Further, as the Washington Examiner aptly put it:16
“To add insult to injury, as our farmers bend over backward to create under the heavy burden of strenuous regulations on our own soil, the USDA continues to import beef from Brazil’s cheaper, unregulated marketplace instead. You wouldn’t know that, though, because in 2013, Congress abolished the Country of Origin Labeling (COOL) law that would have tipped consumers off.”
Now, there’s no shortage of livestock, and farmers are even facing the possibility of having to kill livestock en masse because they have nowhere to process the meat. Under current government regulations, the USDA, not individual states, has control over how meat is processed.
Small livestock producers are forced to drive long distances to have their animals slaughtered at slaughterhouses that meet federal inspection standards — the same slaughterhouses that are now being shut down because the giant facilities are breeding grounds for disease.
Small, custom slaughterhouses are not permitted to sell any of their meat, even though it could now prove to be a lifeline to states. These facilities can only be used by the owner of the animal and their family members, employees, nonpaying guests and customers who have purchased an entire animal prior to slaughter through a share program.
PRIME Act Could Stop Meat Shortages
The Processing Revival and Intrastate Meat Exemption (PRIME) Act would allow farmers to sell meat processed at these smaller slaughtering facilities, allow states to set their own meat processing standards and allow farmers to sell meat to consumers without USDA approval. As noted by the Farm & Ranch Freedom Alliance:17
“These facilities meet state regulations as well as basic federal requirements. They are typically very small with few employees. The extensive and complicated federal regulations that apply to massive meatpacking facilities are neither needed nor appropriate for these operations, which might process as much meat in an entire year as the large facilities do in a single day.
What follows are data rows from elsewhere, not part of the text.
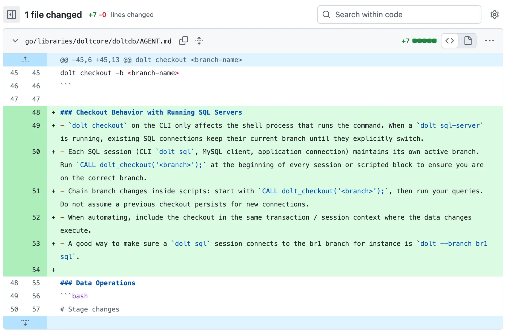This screenshot has height=332, width=505.
Task: Copy the AGENT.md file path
Action: coord(183,41)
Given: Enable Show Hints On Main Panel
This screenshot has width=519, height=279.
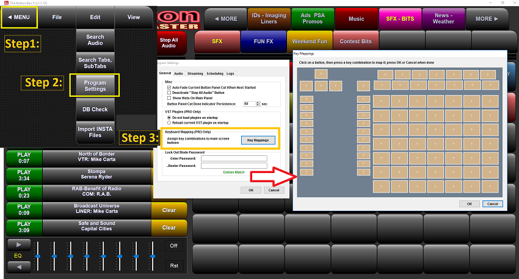Looking at the screenshot, I should (169, 98).
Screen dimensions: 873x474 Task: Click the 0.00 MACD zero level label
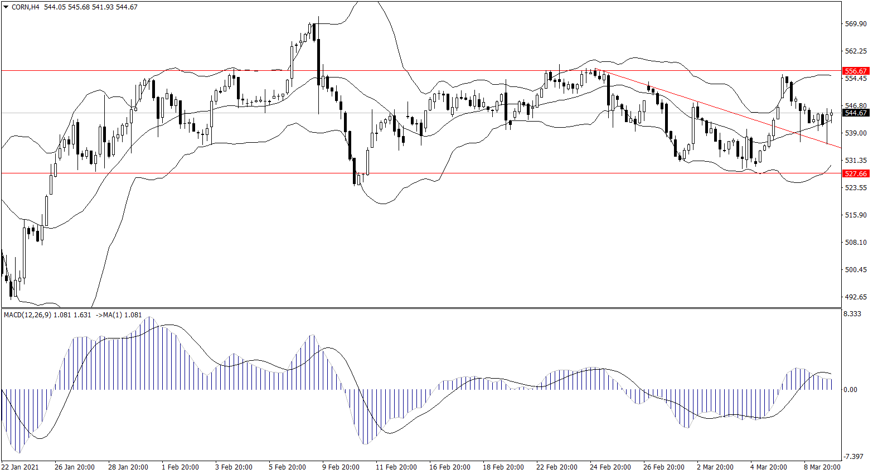pyautogui.click(x=851, y=390)
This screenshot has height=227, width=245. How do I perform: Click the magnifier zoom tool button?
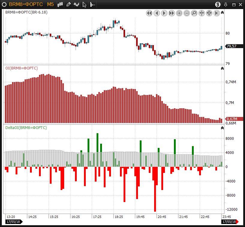(x=194, y=13)
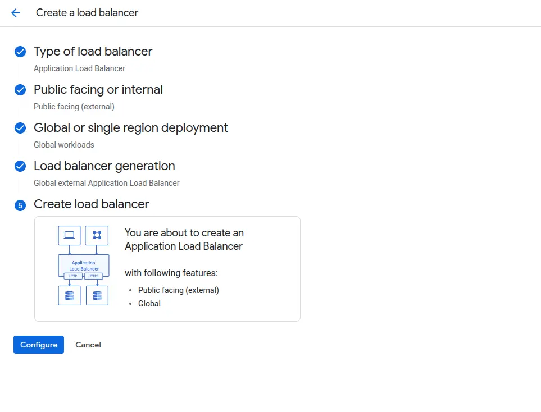Select the Public facing or internal step heading

pos(98,89)
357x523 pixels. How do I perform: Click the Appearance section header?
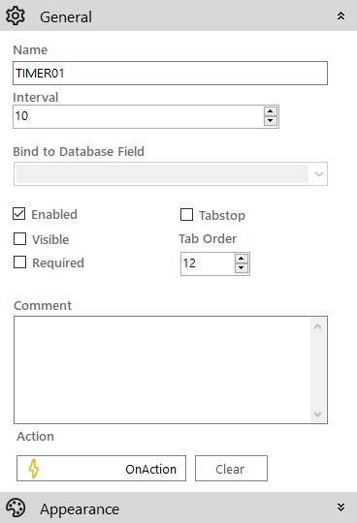pyautogui.click(x=179, y=508)
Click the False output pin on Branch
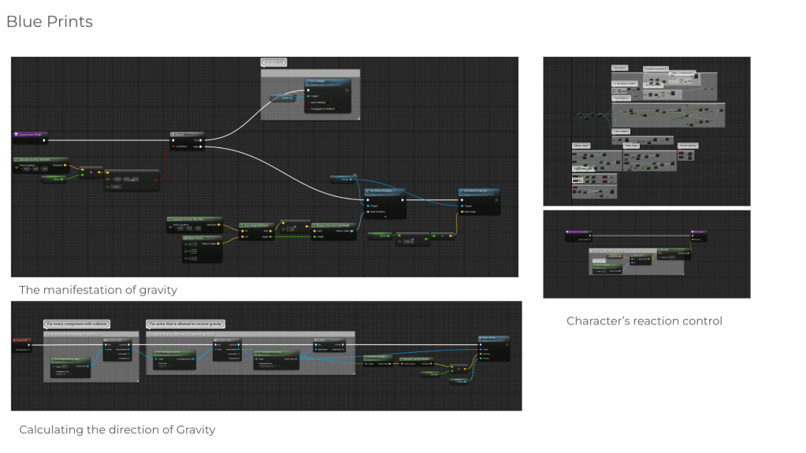The width and height of the screenshot is (806, 453). (x=201, y=147)
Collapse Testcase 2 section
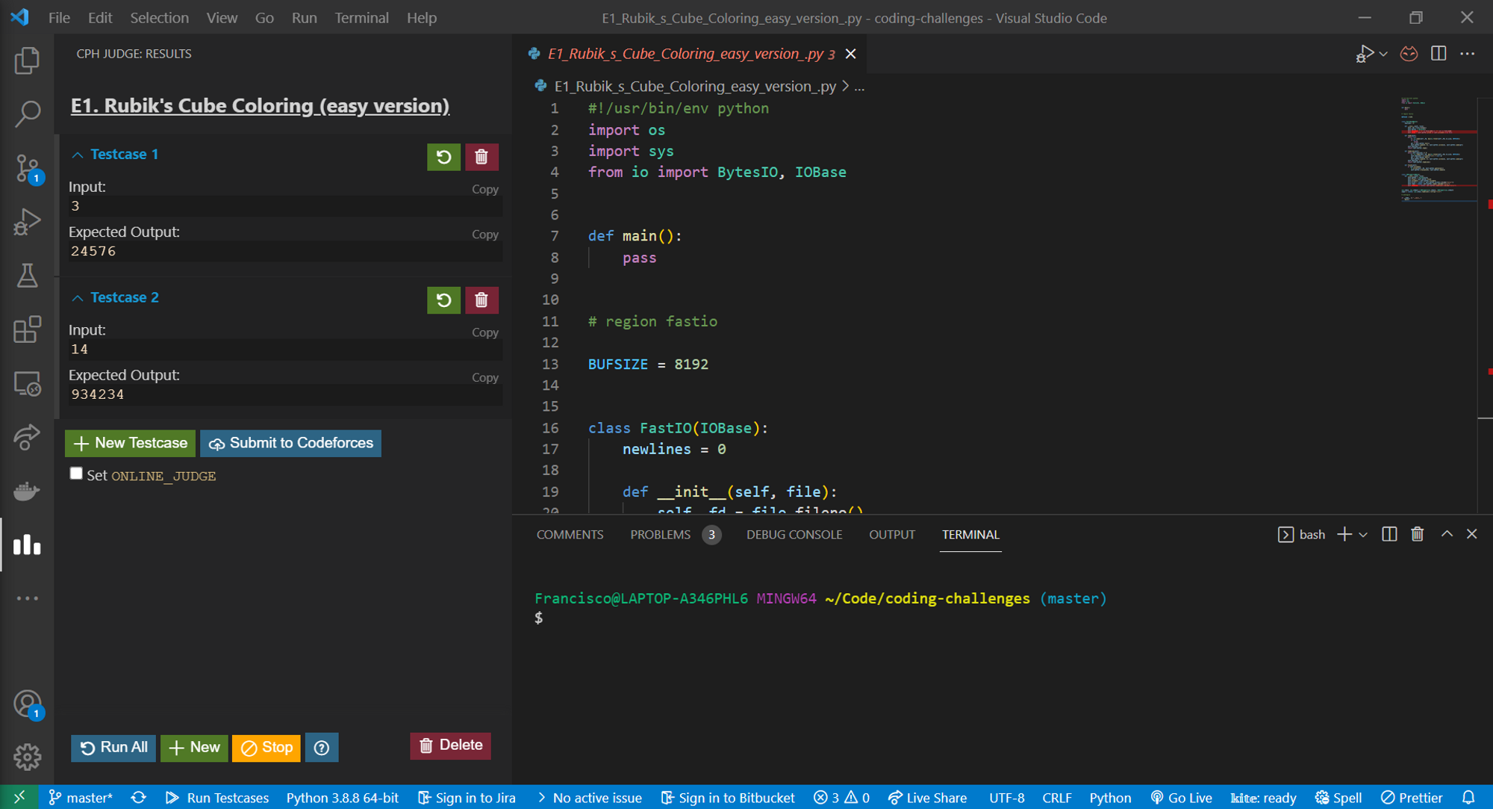Screen dimensions: 1493x809 [x=78, y=298]
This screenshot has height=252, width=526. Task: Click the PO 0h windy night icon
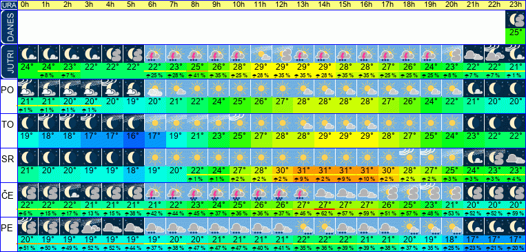pos(28,88)
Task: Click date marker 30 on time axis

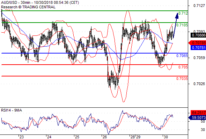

Their small scale also means that they are better able to provide necessary social distancing and sanitation measures while safely continuing operations.”
In addition to improving access to locally raised meat and reducing meat prices, the PRIME Act would support income for small farmers while also helping establish vital infrastructure in rural communities and reducing stress to animals caused by long-distance hauling.
As it stands, consumers who can’t pay for or store hundreds of pounds of meat from a share program are unable to access meat from a custom slaughterhouse. Farmers are also unable to sell locally raised meat processed at a custom slaughterhouse at local farmers markets.
This, however, would change under the PRIME Act, which could help solve short-term supply problems as well as prompt changes that are needed in the long term. Rep. Thomas Massie, R-Ky., who introduced the act, tweeted May 3, 2020:18
“Thousands of animals will be killed & wasted today instead of feeding families. Meanwhile Congress takes an extended vacation. Pass the PRIME Act now to allow small American owned meat processors to catch the ball that the Chinese, Brazilian, & multinational processors dropped.”